Я заметил, что из рук в руки переходит большая коробка из коричневого картона. Размером приблизительно с чемодан, она, судя по тому, как легко ее перебрасывали, была пуста. Коробка пропутешествовала вокруг стола, а потом, на определенной стадии танца, ее кинули бородатому носильщику. Все движения носильщиков явно были привычными и хорошо заученными. Точно в тот миг, когда танцор переменил позу и вновь вскинул руки, картонная коробка взлетела вверх и опустилась прямо на его ладони.

Бородач притворился, будто подхватил не пустую коробку, а каменный блок. Под тревожные возгласы он согнулся, словно готовый рухнуть, но потихоньку начал с усилием выпрямляться и наконец вытянулся в струнку, прижимая коробку к груди. Под одобрительные восклицания бородач стал медленно поднимать груз над головой, пока не зафиксировал его на вытянутых руках. Хотя на деле этот фокус не имел ничего общего с подвигом, в нем виделись и достоинство, и драматизм, поэтому я тоже восхищенно приветствовал мнимого героя. Вслед за тем бородач довольно искусно прикинулся, будто ноша становится все легче и легче. Вскоре он уже держал груз одной рукой, одновременно совершая пируэты; перебрасывал коробку через плечо и подхватывал ее у себя за спиной. Чем невесомей становился груз, тем неудержимей делалось веселье коллег. А когда обращение танцора с грузом стало совсем непочтительным, его коллеги принялись обмениваться выразительными взглядами, скалиться и подначивать друг друга, пока на стол не попытался вскарабкаться еще один из их числа – жилистый коротышка с тонкими усиками.

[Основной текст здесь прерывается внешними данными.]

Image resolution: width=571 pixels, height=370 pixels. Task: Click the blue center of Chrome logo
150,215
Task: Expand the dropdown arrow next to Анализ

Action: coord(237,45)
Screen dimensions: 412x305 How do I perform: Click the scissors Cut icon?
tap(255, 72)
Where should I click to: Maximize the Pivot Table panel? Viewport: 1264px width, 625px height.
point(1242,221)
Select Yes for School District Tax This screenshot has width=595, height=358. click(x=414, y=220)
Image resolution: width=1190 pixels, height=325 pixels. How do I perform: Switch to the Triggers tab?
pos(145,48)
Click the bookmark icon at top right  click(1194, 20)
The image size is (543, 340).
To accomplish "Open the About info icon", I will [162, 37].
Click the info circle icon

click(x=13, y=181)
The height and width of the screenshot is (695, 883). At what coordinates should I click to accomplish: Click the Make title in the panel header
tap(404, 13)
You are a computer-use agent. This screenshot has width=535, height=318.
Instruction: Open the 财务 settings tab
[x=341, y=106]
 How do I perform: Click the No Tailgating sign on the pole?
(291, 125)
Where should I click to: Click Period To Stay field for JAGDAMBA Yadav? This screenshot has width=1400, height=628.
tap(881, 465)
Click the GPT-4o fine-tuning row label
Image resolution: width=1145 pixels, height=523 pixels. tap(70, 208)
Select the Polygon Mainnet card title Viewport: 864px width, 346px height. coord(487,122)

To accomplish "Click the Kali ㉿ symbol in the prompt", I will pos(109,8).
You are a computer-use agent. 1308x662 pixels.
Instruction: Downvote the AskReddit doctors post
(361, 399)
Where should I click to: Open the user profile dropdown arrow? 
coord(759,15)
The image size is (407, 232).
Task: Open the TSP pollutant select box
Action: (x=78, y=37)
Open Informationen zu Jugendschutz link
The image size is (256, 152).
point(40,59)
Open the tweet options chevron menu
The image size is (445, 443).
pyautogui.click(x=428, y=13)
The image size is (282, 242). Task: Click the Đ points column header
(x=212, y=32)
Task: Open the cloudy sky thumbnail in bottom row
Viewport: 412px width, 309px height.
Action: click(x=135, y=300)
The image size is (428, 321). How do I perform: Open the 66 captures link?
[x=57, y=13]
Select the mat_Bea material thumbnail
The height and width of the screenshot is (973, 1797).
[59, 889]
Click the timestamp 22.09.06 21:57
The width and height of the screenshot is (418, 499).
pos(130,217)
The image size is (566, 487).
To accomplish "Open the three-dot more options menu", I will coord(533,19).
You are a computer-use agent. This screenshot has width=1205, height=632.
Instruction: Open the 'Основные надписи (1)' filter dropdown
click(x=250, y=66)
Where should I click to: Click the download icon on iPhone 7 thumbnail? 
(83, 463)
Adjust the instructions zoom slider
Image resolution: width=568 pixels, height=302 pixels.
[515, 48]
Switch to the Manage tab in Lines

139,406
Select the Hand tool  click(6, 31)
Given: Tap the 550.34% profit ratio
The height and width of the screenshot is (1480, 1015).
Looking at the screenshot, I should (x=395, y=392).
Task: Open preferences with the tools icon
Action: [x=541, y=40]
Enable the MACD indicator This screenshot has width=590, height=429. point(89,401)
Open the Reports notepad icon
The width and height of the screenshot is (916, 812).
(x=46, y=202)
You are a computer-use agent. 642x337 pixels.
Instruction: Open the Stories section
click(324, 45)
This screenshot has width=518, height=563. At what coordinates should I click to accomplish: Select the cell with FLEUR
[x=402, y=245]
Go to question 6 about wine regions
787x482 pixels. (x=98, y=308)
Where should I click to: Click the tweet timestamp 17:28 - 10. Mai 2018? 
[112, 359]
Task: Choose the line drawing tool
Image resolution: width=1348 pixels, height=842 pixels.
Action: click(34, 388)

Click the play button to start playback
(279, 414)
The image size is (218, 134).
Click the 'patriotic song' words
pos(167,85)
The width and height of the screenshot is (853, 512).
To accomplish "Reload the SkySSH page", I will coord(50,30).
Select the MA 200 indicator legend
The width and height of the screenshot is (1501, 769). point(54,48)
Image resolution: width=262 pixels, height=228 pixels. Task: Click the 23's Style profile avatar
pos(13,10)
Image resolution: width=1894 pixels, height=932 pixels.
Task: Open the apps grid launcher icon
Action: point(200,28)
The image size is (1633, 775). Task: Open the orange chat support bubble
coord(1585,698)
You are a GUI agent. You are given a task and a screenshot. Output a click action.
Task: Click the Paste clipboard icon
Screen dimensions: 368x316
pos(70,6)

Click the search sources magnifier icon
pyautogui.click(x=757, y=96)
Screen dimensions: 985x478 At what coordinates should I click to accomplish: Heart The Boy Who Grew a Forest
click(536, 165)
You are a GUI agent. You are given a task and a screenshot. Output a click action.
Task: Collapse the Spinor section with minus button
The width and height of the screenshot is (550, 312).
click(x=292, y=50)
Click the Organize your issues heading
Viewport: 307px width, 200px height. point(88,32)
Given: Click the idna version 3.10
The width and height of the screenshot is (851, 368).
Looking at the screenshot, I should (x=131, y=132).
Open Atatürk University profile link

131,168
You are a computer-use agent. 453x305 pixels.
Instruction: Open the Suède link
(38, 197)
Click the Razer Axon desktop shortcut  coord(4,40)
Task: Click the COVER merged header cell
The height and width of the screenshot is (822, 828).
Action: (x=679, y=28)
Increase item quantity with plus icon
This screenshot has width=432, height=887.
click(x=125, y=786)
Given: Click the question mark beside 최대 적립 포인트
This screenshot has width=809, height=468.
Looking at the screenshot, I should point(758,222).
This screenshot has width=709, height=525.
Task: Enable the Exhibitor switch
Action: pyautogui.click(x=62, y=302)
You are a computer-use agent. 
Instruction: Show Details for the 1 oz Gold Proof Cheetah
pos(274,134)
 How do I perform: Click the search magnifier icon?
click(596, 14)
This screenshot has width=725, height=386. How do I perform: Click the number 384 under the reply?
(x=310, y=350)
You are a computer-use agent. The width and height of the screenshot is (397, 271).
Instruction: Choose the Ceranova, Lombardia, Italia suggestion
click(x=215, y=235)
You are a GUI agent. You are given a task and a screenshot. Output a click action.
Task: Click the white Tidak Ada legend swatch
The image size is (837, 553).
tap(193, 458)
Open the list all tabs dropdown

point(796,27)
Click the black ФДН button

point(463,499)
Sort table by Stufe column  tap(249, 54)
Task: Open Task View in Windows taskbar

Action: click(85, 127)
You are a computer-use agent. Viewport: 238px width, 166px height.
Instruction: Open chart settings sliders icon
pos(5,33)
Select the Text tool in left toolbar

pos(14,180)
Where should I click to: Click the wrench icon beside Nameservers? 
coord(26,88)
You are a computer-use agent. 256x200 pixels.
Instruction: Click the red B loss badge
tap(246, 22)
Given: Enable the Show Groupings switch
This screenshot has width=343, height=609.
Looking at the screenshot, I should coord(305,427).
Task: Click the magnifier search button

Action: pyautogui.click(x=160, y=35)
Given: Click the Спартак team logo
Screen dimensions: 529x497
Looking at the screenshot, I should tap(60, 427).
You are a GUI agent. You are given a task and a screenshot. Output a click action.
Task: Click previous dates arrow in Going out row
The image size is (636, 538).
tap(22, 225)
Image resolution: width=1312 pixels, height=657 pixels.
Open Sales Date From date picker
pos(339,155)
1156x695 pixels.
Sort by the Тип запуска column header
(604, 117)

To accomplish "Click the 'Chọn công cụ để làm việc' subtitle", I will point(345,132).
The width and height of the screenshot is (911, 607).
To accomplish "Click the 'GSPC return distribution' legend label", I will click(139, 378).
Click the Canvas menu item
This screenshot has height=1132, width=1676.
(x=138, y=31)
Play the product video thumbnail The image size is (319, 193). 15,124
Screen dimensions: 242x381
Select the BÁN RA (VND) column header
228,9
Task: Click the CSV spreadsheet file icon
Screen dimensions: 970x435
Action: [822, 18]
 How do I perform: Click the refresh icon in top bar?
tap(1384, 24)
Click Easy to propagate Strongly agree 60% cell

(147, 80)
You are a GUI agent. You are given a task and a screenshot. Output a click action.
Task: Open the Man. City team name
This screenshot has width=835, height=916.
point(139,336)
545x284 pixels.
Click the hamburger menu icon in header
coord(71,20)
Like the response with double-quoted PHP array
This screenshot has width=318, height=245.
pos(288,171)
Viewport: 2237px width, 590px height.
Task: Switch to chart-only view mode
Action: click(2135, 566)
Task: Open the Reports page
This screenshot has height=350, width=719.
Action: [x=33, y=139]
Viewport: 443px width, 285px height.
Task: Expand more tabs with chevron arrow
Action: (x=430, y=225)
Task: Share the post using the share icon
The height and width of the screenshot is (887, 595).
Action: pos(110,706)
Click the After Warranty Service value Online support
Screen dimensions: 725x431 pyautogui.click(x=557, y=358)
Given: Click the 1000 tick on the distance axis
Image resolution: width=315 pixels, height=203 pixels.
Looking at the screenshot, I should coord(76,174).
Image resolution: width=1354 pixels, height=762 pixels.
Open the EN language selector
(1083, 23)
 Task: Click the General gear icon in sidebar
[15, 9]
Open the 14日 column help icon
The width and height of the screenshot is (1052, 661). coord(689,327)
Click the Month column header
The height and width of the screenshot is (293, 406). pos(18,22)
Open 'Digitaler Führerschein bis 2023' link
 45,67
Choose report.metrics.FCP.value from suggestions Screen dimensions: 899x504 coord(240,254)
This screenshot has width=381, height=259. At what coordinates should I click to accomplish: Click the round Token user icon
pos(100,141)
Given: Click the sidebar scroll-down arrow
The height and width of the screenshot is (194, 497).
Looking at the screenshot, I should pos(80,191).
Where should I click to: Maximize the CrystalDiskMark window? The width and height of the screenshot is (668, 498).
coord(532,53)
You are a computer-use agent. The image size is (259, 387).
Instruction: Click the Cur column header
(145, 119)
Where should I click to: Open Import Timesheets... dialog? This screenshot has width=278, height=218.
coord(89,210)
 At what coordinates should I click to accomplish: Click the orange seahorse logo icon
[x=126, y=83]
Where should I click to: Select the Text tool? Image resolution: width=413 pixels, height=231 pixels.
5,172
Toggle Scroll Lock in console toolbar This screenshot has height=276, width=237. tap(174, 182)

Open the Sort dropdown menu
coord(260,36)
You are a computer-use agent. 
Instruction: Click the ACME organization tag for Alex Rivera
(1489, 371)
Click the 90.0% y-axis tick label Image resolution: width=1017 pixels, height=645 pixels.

Стол угрожающе зашатался, однако носильщики рассмеялись, как будто это было частью представления, поддержали стол – и очередной солист взобрался наверх. Бородач сперва не заметил коллегу и продолжал забавляться с коробкой, а тот уныло стоял позади него, как кавалер, ожидающий, когда освободится дама, которую он жаждет пригласить. Наконец бородач увидел жилистого и перебросил коробку ему. Поймав ее, жилистый отшатнулся назад: казалось, он вот-вот сверзится со стола. Но он удержался и с большим усилием выпрямился, прижимая коробку к спине. Тем временем бородач, хлопая в ладоши и сияя улыбкой, воспользовался помощью множества протянувшихся ему навстречу рук и спрыгнул со стола.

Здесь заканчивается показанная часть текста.